* Exercise instructions *
Retype the entries below without any change.

* Saved data entries *
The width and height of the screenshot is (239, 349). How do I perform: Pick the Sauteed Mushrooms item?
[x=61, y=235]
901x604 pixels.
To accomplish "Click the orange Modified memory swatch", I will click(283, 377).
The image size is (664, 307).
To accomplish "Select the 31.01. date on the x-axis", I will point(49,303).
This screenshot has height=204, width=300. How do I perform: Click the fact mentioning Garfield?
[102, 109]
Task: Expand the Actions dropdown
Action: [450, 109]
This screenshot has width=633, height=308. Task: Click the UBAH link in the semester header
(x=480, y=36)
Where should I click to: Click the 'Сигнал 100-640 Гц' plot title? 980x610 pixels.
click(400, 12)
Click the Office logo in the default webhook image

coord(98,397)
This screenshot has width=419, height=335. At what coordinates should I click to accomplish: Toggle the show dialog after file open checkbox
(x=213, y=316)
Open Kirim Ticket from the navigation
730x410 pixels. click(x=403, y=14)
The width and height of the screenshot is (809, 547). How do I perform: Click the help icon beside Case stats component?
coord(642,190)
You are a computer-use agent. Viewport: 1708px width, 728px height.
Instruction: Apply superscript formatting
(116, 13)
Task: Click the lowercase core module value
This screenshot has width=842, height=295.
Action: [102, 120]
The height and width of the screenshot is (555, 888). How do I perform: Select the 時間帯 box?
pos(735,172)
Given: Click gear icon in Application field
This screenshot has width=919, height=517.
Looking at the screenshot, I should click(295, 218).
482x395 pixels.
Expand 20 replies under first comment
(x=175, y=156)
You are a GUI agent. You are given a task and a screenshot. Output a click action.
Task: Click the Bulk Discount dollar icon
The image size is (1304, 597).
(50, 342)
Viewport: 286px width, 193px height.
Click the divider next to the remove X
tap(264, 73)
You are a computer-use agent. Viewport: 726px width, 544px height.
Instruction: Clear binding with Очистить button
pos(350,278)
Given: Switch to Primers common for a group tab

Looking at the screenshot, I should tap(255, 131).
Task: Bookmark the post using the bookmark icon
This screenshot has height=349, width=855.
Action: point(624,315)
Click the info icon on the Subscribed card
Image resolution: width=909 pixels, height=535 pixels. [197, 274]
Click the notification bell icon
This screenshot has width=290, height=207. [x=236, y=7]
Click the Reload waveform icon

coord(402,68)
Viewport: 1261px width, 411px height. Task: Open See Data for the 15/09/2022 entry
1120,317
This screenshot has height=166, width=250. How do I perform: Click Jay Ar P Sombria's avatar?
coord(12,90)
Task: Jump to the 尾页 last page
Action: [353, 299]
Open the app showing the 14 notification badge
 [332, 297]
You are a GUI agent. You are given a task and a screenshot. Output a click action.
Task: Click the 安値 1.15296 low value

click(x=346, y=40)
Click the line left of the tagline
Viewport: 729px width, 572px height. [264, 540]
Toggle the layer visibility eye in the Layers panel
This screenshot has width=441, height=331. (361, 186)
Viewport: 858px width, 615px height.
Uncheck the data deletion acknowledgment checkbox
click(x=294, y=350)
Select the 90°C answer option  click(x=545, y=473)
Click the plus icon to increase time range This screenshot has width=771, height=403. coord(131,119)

* The answer *
The width and height of the screenshot is (239, 349). How do I perform: Pick the Sauteed Mushrooms item?
[x=61, y=235]
901x604 pixels.
To accomplish "Click the orange Modified memory swatch", I will click(283, 377).
The image size is (664, 307).
To accomplish "Select the 31.01. date on the x-axis", I will point(49,303).
This screenshot has height=204, width=300. How do I perform: Click the fact mentioning Garfield?
[102, 109]
Task: Expand the Actions dropdown
Action: [450, 109]
This screenshot has width=633, height=308. Task: Click the UBAH link in the semester header
(x=480, y=36)
Where should I click to: Click the 'Сигнал 100-640 Гц' plot title? 980x610 pixels.
click(400, 12)
Click the Office logo in the default webhook image

coord(98,397)
This screenshot has width=419, height=335. At what coordinates should I click to accomplish: Toggle the show dialog after file open checkbox
(x=213, y=316)
Open Kirim Ticket from the navigation
730x410 pixels. click(x=403, y=14)
The width and height of the screenshot is (809, 547). How do I perform: Click the help icon beside Case stats component?
coord(642,190)
You are a computer-use agent. Viewport: 1708px width, 728px height.
Instruction: Apply superscript formatting
(116, 13)
Task: Click the lowercase core module value
This screenshot has width=842, height=295.
Action: [102, 120]
The height and width of the screenshot is (555, 888). How do I perform: Select the 時間帯 box?
pos(735,172)
Given: Click gear icon in Application field
This screenshot has width=919, height=517.
Looking at the screenshot, I should click(295, 218).
482x395 pixels.
Expand 20 replies under first comment
(x=175, y=156)
You are a GUI agent. You are given a task and a screenshot. Output a click action.
Task: Click the Bulk Discount dollar icon
The image size is (1304, 597).
(50, 342)
Viewport: 286px width, 193px height.
Click the divider next to the remove X
tap(264, 73)
You are a computer-use agent. Viewport: 726px width, 544px height.
Instruction: Clear binding with Очистить button
pos(350,278)
Given: Switch to Primers common for a group tab

Looking at the screenshot, I should tap(255, 131).
Task: Bookmark the post using the bookmark icon
This screenshot has height=349, width=855.
Action: point(624,315)
Click the info icon on the Subscribed card
Image resolution: width=909 pixels, height=535 pixels. [197, 274]
Click the notification bell icon
This screenshot has width=290, height=207. [x=236, y=7]
Click the Reload waveform icon

coord(402,68)
Viewport: 1261px width, 411px height. Task: Open See Data for the 15/09/2022 entry
1120,317
This screenshot has height=166, width=250. How do I perform: Click Jay Ar P Sombria's avatar?
coord(12,90)
Task: Jump to the 尾页 last page
Action: [353, 299]
Open the app showing the 14 notification badge
 [332, 297]
You are a GUI agent. You are given a task and a screenshot. Output a click action.
Task: Click the 安値 1.15296 low value

click(x=346, y=40)
Click the line left of the tagline
Viewport: 729px width, 572px height. [264, 540]
Toggle the layer visibility eye in the Layers panel
This screenshot has width=441, height=331. (361, 186)
Viewport: 858px width, 615px height.
Uncheck the data deletion acknowledgment checkbox
click(x=294, y=350)
Select the 90°C answer option  click(x=545, y=473)
Click the plus icon to increase time range This screenshot has width=771, height=403. coord(131,119)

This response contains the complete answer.